Docker, the startup that has propelled the movement of packaging up application code into containers instead of more traditional virtual machines, is announcing today the launch of new software for running and managing containers on big companies’ existing infrastructure.

The new Docker Universal Control Plane tool is meant to be run in companies’ on-premises data centers, but that’s not to say that it can’t support public cloud environments. And it can work with bare metal servers as well as servers running virtualization software that can handle virtual machines.

Developers can deploy applications in containers with the new tool, while operations people can use it to determine which data center infrastructure gets used.

If I’m counting right, this is the second release of on-premises software from Docker, which now reportedly carries a billion-dollar valuation. Earlier in the year, Docker released the Docker Trusted Registry for storing prized container images. This is the next important step in commercialization for Docker, the company, whose reputation has been more closely associated with the Docker open-source project than big-time revenue.
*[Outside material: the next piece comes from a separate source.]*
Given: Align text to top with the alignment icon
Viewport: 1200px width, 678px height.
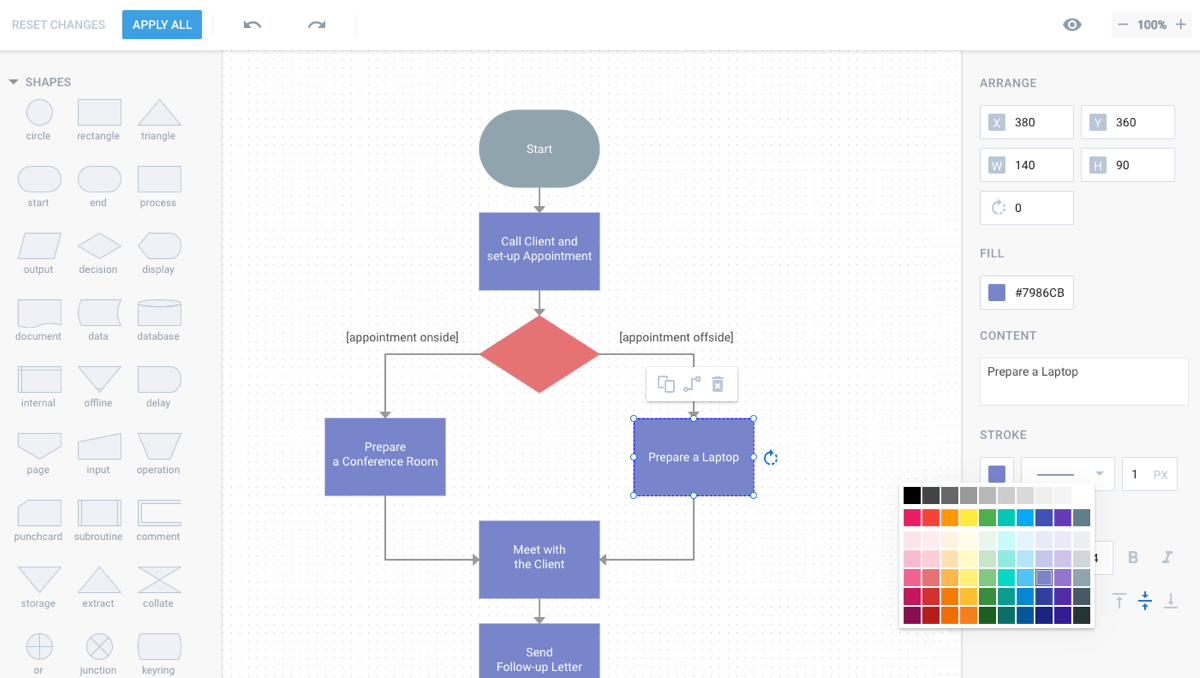Looking at the screenshot, I should pyautogui.click(x=1119, y=601).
In the meantime, other container companies are gaining momentum, including CoreOS and Mesosphere.

Technology from Tutum is integrated into the new Universal Control Plane software, following Docker’s acquisition of that startup last month. The new software supports LDAP, Microsoft Active Directory, and role-based access control.

The tool is out now in public beta. It’s available from Docker, IBM, and Docker’s reseller partners, according to a statement.